Don't use too much silicone, though -- Use too much and you leave a silicone shelf on the inside of the pipe when it cures.


----------



## TX MECH PLUMBER (May 27, 2011)

Widdershins said:


> A thin bead of clear silicone for lubrication and a few 2x4's set up as a fulcrum and you can lever the pipe right in. There is always something close by you can brace against -- You just need to be creative.
> 
> Don't use too much silicone, though -- Use too much and you leave a silicone shelf on the inside of the pipe when it cures.

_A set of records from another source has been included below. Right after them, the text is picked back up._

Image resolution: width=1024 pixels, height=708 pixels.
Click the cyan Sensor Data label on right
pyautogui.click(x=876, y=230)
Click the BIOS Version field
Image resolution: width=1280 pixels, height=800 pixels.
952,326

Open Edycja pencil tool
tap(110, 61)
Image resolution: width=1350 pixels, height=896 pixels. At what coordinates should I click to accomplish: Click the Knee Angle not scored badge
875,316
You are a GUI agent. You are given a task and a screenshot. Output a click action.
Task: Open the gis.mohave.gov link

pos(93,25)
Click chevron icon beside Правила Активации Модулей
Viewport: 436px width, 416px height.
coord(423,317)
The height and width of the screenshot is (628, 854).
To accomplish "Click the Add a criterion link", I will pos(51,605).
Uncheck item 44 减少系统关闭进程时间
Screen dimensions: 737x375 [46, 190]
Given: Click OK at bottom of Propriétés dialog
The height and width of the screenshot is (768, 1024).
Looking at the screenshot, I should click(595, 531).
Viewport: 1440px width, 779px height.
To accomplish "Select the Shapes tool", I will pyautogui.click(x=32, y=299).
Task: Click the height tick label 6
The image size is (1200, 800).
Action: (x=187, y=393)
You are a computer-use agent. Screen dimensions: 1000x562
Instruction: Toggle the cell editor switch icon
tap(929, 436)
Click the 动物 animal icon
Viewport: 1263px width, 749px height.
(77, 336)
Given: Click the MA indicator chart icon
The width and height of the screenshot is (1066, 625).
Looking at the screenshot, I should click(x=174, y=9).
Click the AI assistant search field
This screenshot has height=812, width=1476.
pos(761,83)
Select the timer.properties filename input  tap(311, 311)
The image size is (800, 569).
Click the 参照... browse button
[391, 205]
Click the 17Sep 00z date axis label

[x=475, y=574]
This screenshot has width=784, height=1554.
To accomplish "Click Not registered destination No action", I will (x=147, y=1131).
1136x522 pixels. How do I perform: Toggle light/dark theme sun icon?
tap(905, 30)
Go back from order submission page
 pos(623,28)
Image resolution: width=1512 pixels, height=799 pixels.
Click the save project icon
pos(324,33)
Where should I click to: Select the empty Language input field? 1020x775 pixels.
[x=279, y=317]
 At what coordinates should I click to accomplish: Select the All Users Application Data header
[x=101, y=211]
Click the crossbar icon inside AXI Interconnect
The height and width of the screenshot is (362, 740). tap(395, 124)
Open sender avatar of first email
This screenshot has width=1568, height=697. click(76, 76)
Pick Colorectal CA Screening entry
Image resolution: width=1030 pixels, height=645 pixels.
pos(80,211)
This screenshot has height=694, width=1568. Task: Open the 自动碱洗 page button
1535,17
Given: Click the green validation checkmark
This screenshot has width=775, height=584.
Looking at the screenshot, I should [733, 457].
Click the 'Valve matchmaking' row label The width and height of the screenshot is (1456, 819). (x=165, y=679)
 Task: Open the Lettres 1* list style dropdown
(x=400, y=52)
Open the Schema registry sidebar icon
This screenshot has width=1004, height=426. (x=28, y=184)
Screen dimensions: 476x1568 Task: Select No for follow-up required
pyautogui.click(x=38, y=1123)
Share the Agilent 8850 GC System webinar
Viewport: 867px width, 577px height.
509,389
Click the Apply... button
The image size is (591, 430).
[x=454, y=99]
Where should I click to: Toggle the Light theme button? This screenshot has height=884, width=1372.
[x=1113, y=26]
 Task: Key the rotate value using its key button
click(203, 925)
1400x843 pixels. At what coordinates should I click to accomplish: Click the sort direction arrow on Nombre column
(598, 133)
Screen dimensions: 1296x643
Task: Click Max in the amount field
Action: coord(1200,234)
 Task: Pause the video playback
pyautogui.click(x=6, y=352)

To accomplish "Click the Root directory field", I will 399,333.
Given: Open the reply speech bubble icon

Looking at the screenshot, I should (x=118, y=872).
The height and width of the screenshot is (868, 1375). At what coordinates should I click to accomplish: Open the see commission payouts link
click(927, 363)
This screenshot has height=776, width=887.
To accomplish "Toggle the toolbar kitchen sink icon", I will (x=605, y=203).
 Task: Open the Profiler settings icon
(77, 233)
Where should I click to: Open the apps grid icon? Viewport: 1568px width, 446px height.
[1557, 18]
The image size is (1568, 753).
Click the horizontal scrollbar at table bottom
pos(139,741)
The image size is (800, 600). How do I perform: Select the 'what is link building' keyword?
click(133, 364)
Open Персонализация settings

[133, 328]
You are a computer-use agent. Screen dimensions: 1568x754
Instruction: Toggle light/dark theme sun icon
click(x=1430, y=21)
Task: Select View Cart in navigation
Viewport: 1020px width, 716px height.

 We use tyseal lube or what we call gorilla snot,,, in a pinch,, liquid dish soap works


----------



## Widdershins (Feb 5, 2011)

TX MECH PLUMBER said:


> We use tyseal lube or what we call gorilla snot,,, in a pinch,, liquid dish soap works


Ever get that gorilla snot or duck butter on your hands or clothes?

The only thing that will clean that up is dog shiot.:laughing:


----------



## TX MECH PLUMBER (May 27, 2011)

Lol.


----------



## RW Plumbing (Aug 16, 2010)

I've sweat a pro press fitting closed. It works if you're decent at soldiering. I wouldn't do it on a job I was running though, the foreman at the time told me to do it. I haven't worked for that company for a number of years so it's anyone's guess as to if it's still holding.


----------